● Set exercise
Reproduce the following lines verbatim, omitting the pictures from your answer.

● Data to use
____

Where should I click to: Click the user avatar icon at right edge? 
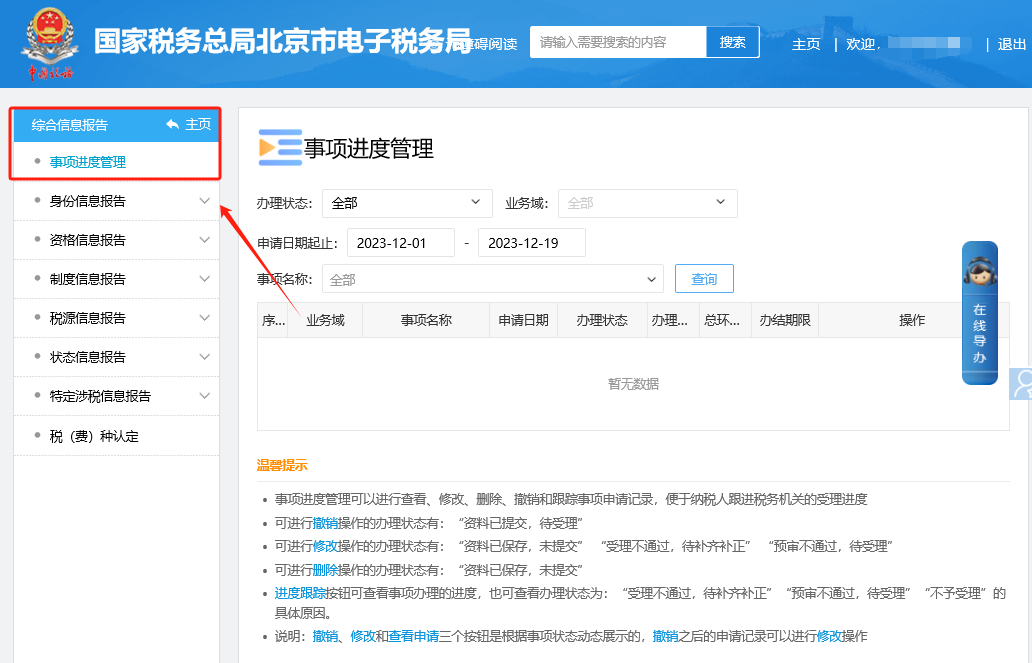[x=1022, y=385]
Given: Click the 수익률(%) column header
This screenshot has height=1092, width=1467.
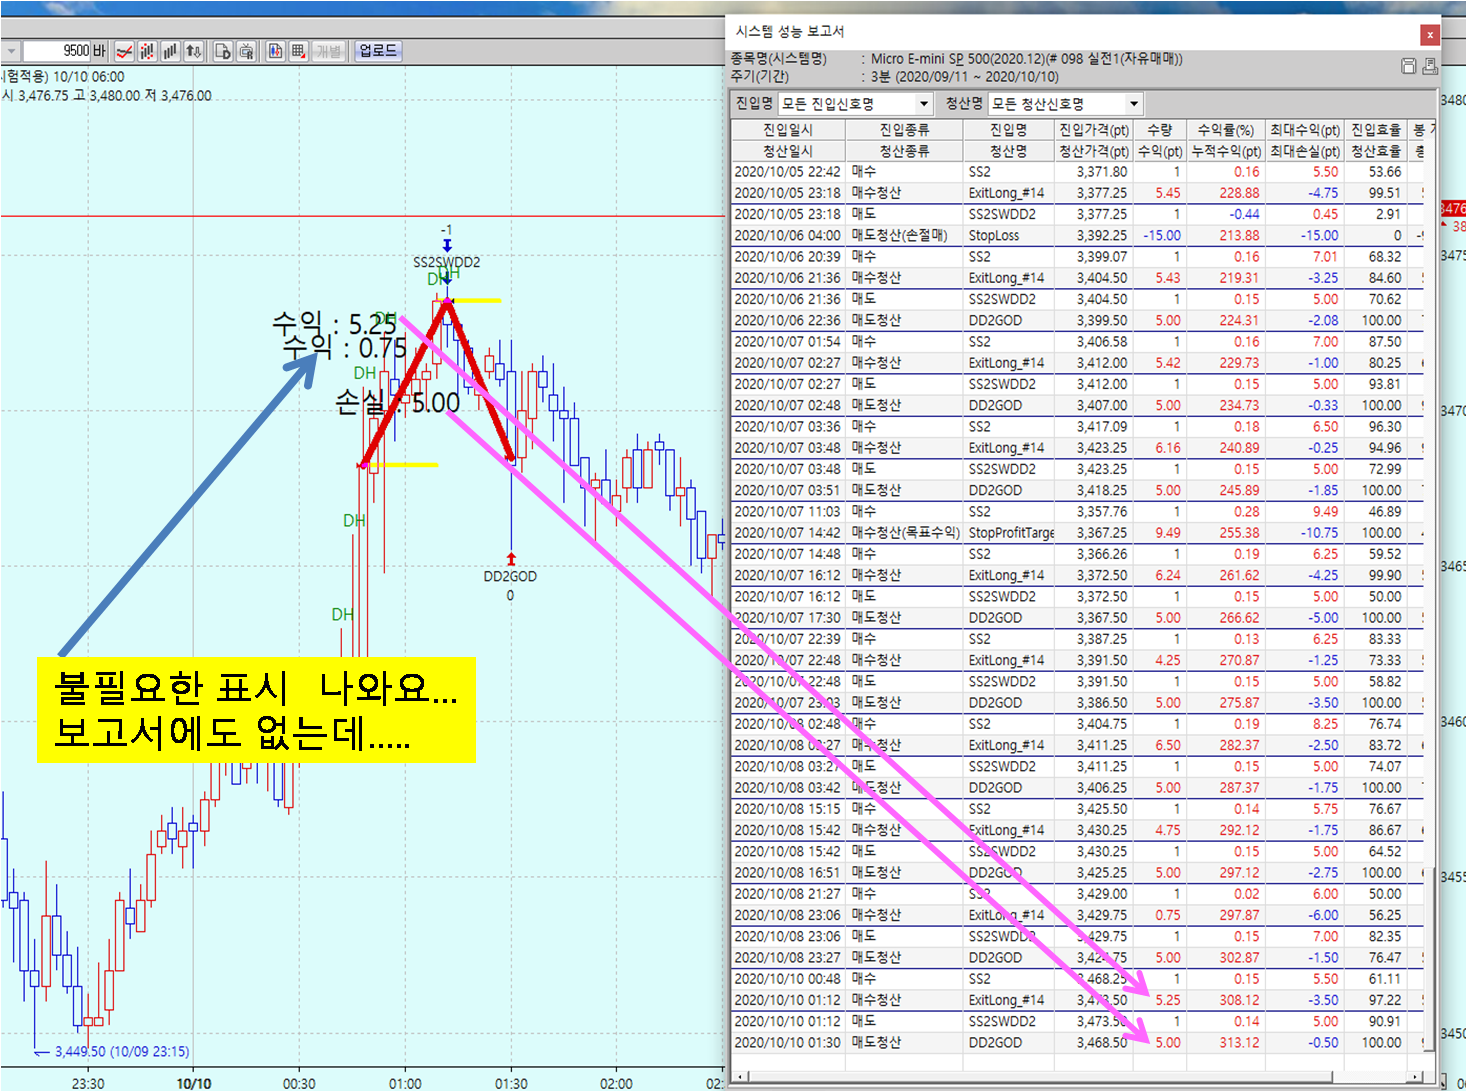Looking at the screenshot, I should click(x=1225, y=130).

____

● Task result
Where should I click to: Click the user avatar icon at right edge? 
[x=1022, y=385]
Given: Click the 수익률(%) column header
This screenshot has height=1092, width=1467.
Looking at the screenshot, I should click(x=1225, y=130).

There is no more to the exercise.